Pandas is arguably the most popular Python library in the Data Science ecosystem. It provides numerous functions to perform data analysis and manipulation tasks efficiently.
One of the most frequently used Pandas functions for data analysis is the groupby function. It allows for grouping data points (i.e. rows) based on the distinct values in a column or a set of columns.
After the groups are generated, you can easily apply aggregation functions to a numerical column. Consider a dataset that contains the gender information and salaries of employees in a company.
In order to calculate the average salary of different genders, we can group the rows based on the gender column and then apply the mean function on the salary column.
In this article, we will go over 10 steps to learn the details of the groupby function. The consecutive steps contain an example built up on the previous step.
Let’s start with importing Pandas and creating a data frame with made up data.
import pandas as pd
df = pd.DataFrame({
"names": ["John", "Jane", "Ashley", "Allen", "Betty"],
"gender": ["Male", "Female", "Female", "Male", "Female"],
"height": [182, 176, 174, 178, 172],
"education": ["BS", "BS", "BA", "BA", "BS"],
"salary": [65000, 72000, 74000, 68000, 80000]
})
df

Step 1
The first step is a very basic example. We create groups based on gender and apply the mean function.
df.groupby("gender").mean()

Since we do not specify a numerical column, Pandas calculates the average value for each numerical column.
Step 2
In some cases, we only want to apply the aggregate function to a specific column. One way of doing this is to filter columns before applying the groupby function.
df[["gender","salary"]].groupby("gender").mean()

Step 3
What we did in the second step is not the optimal way. A typical real-life dataset contains several columns and we may need to calculate aggregations on not all but many columns.
Filtering the columns in such cases is kind of a tedious task. A better method is to use the NamedAgg function of Pandas.
df.groupby("gender").agg(
avg_salary = pd.NamedAgg("salary","mean")
)

We just need to specify the column name and the aggregate function. Another advantage of using the NamedAgg function is that we can assign a name to the aggregated values. It is definitely more clear and informative than using the original column name.
Step 4
There is even a simpler method than the one in the third step. The syntax is as follows:
df.groupby("gender").agg(avg_salary=("salary","mean"))

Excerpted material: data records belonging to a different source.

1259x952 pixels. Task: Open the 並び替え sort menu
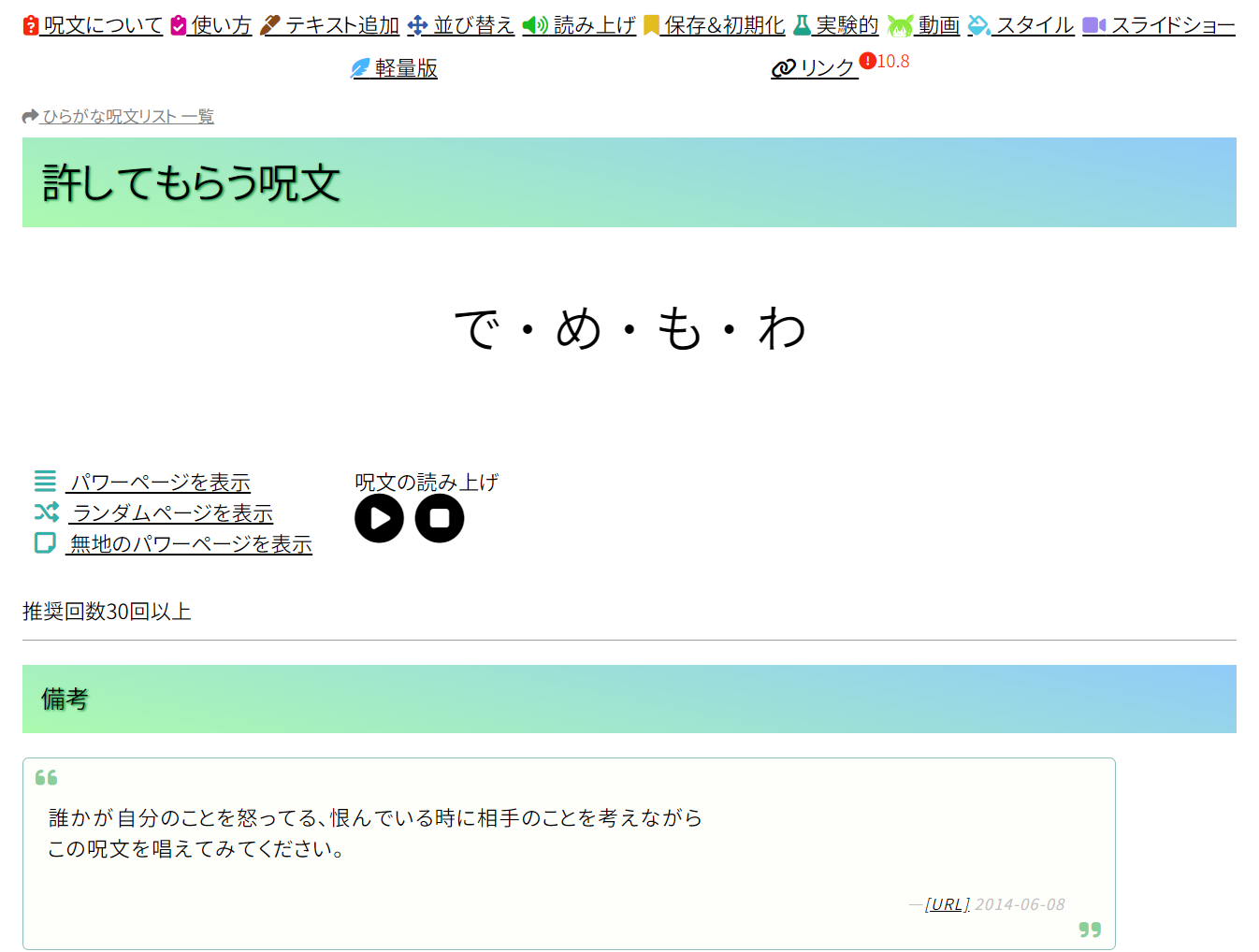point(472,25)
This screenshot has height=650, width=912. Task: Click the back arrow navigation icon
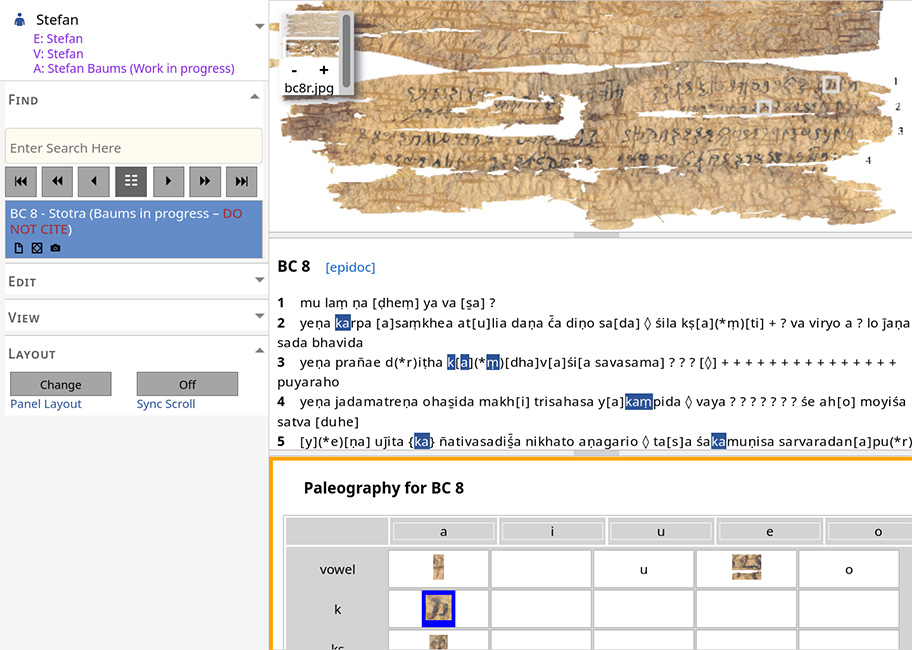click(x=94, y=181)
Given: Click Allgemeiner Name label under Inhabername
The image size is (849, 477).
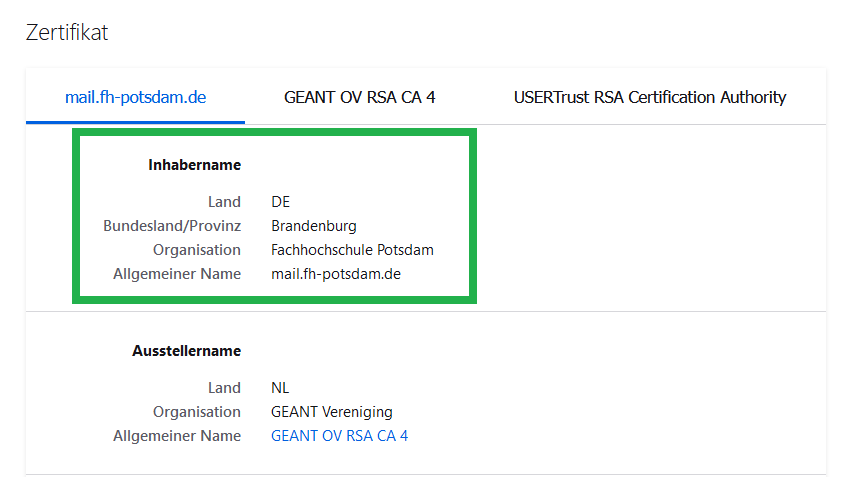Looking at the screenshot, I should [x=177, y=274].
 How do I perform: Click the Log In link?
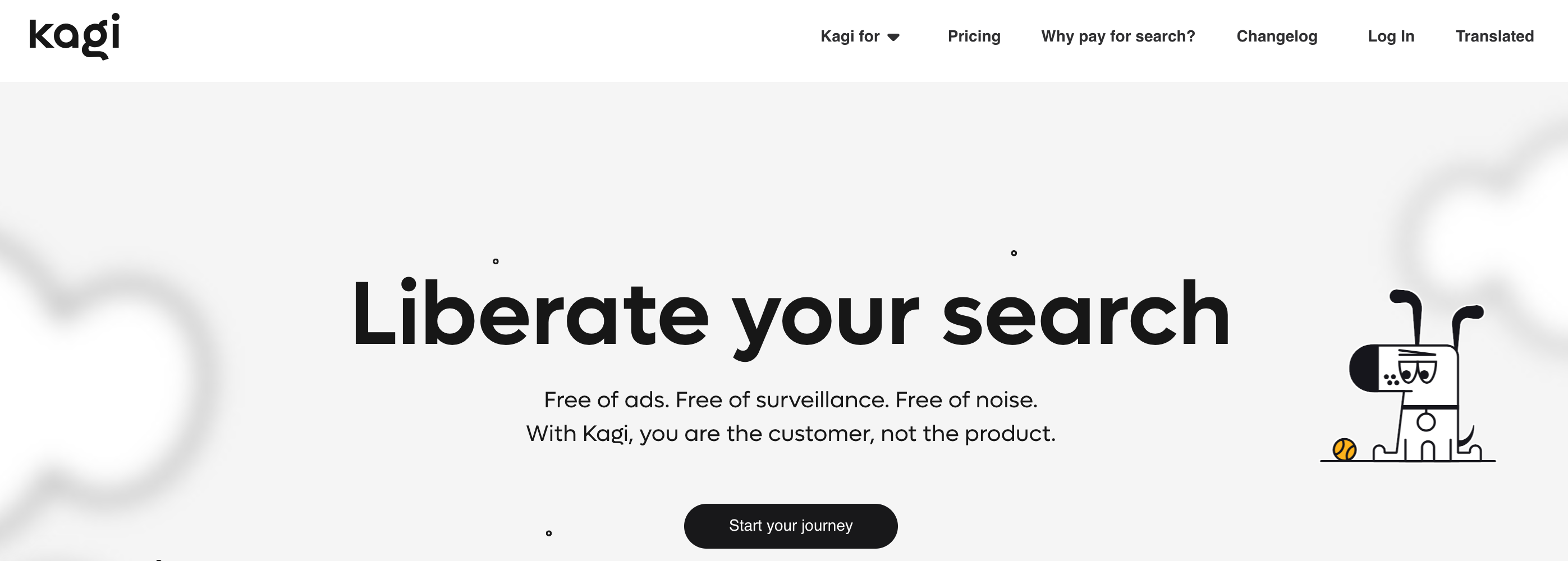coord(1390,36)
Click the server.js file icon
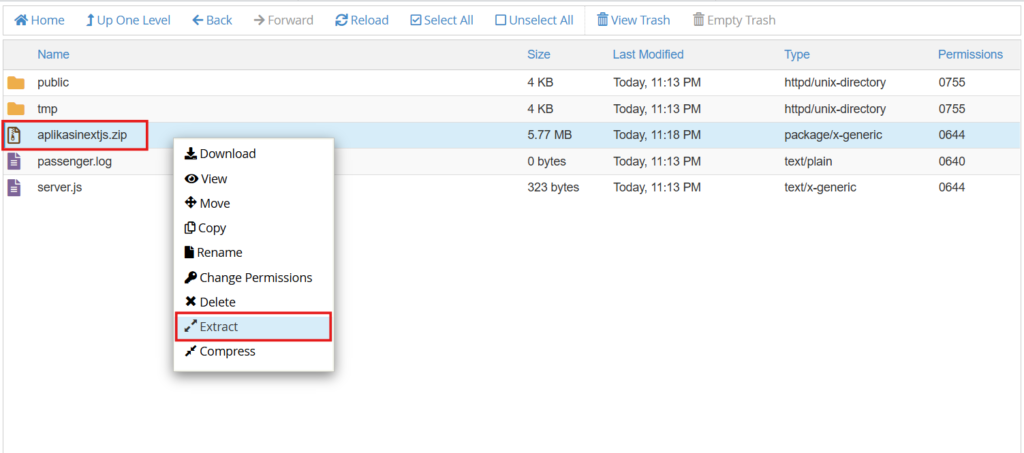This screenshot has width=1024, height=453. (x=14, y=187)
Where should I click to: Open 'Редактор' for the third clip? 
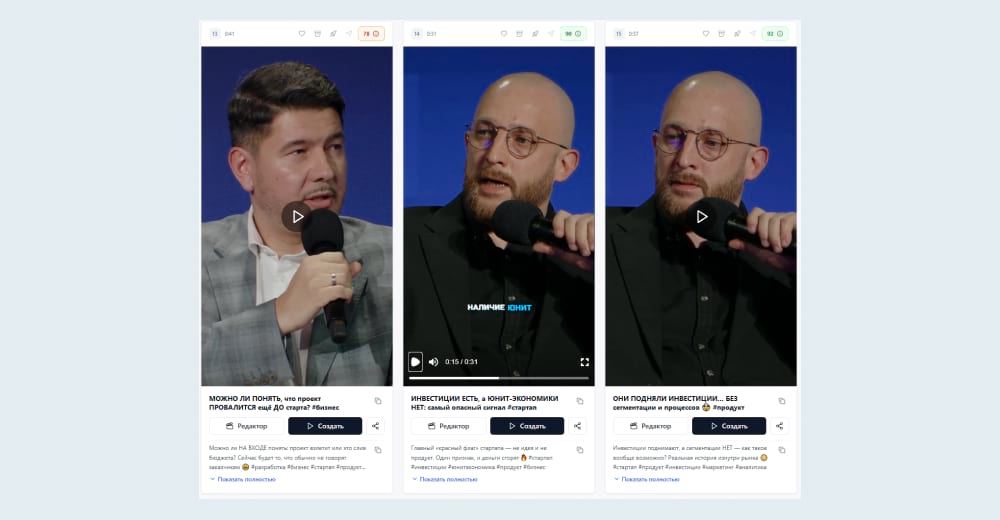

I always use this method because it requires the least amount of typing 😊 .
Step 5
Once the groups are generated, we can calculate as many aggregations as needed. For instance, the following code finds the median salary and average height for each gender.
df.groupby("gender").agg(
median_salary=("salary","median"),
avg_height=("height","mean")
)

Step 6
Up to this point, the groups are displayed as the index of a data frame. In some cases, it is better to have them as a column in the data frame. We can achieve this by using the as_index parameter.
df.groupby("gender", as_index=False).agg(
median_salary=("salary","median"),
avg_height=("height","mean")
)

This way is better especially when we have several groups.
Step 7
Just like we can calculate aggregations on multiple columns, we can create groups based on multiple columns. If we pass two columns to the groupby function, it creates groups based on the combination of distinct values in each column.
df.groupby(["gender","education"], as_index=False).agg(
median_salary=("salary","median"),
avg_height=("height","mean")
)

Make sure to pass the column names in a list. Otherwise, you will get an error.
Step 8
It is not necessary in our case but when we have several groups, we might want to sort the groups based on the aggregated values. Consider we have 100 columns and need to find the top 3 groups in terms of the highest average salary. In such cases, sorting the results becomes a necessary operation.
The sort_values function can be used along with the groupby function as follows:
df.groupby(["gender","education"], as_index=False).agg(
median_salary=("salary","median"),
avg_height=("height","mean")
).sort_values(by="median_salary", ascending=False)

The rows are sorted in ascending order by default. We can change it using the ascending parameter.
Step 9
Our data frame does not contain any missing values. However, real-life datasets are likely to have some. If there are missing values in the column used for grouping, those rows are dropped by default.
Let’s first update a value in our data frame as missing.
df.iloc[4,1] = None
df

df.groupby("gender").agg(avg_salary=("salary","mean"))

As you can see, the missing value (None) in the gender column is ignored. However, it is important to take the missing values into account in many cases. We can set the dropna parameter as False to include the missing values in the results.
df.groupby("gender", dropna=False).agg(avg_salary=("salary","mean"))

Step 10
We have seen how to calculate multiple aggregations in step 5. Another method for this operation is to pass a list of aggregations to the agg function.
df.groupby("gender", dropna=False).agg(["mean","count"])

Conclusion
The groupby is a widely-used function for data analysis. We have covered almost everything you need to know about it. There are some further details about the use of the groupby function but you would rarely need to use them.
Thank you for reading. Please let me know if you have any feedback.